**Text extract**
(begin)
March 12, 2001 Edition

 

LTC Tax Deduction Bill Cheers Industry

 

By Steven Brostoff

 

Washington

 

Insurance agents and companies are lining up in support of legislation introduced by Rep. Nancy Johnson, R-Conn., establishing a tax deduction for the purchase of long-term care insurance.

 

"This is a top priority for NAIFA and AHIA," says David Winston, vice president of government affairs for the National Association of Insurance and Financial Advisors, Falls Church, Va.

 

AHIA is the Association of Health Insurance Agents, a NAIFA affiliate.

 

"We are hopeful we can get this done this year," Winston says.

 

Chip Kahn, president of the Health Insurance Association of America, says that long-term care remains the largest unfunded liability facing the baby boom generation. "Rep. Johnson’s legislation offers Americans real protection against the often-catastrophic cost of long-term care," he says.-

 

Carroll Campbell, president of the American Council of Life Insurers, adds that the average one-year cost of nursing home care will increase from $50,000 today to $190,000 annually in 2030, which translates to $97,000 in 2001 dollars.
(end)
**Task instructions**
**A.** In the article on the long-term care tax deduction bill, who introduced the legislation?
**B.** Please list every organization named in the article on the long-term care tax deduction bill.
The material after this point is separate from the article.

**Data shown**
(begin)
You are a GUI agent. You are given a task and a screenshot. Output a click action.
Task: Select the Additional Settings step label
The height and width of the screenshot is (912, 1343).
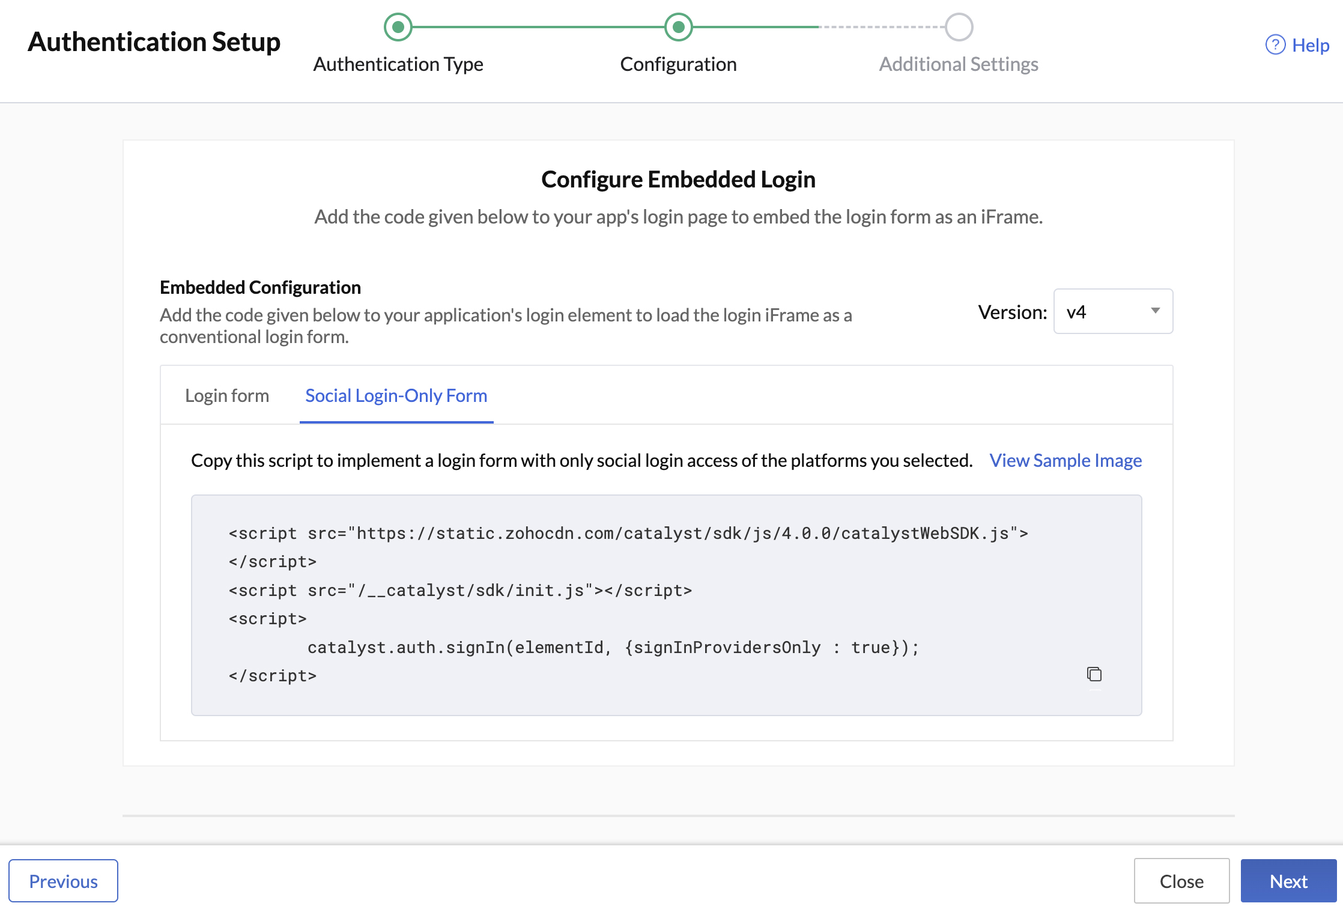tap(959, 64)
(end)
**Task results**
**A.** Rep. Nancy Johnson, R-Conn.

**B.**
- National Association of Insurance and Financial Advisors (NAIFA)
- Association of Health Insurance Agents (AHIA)
- Health Insurance Association of America
- American Council of Life Insurers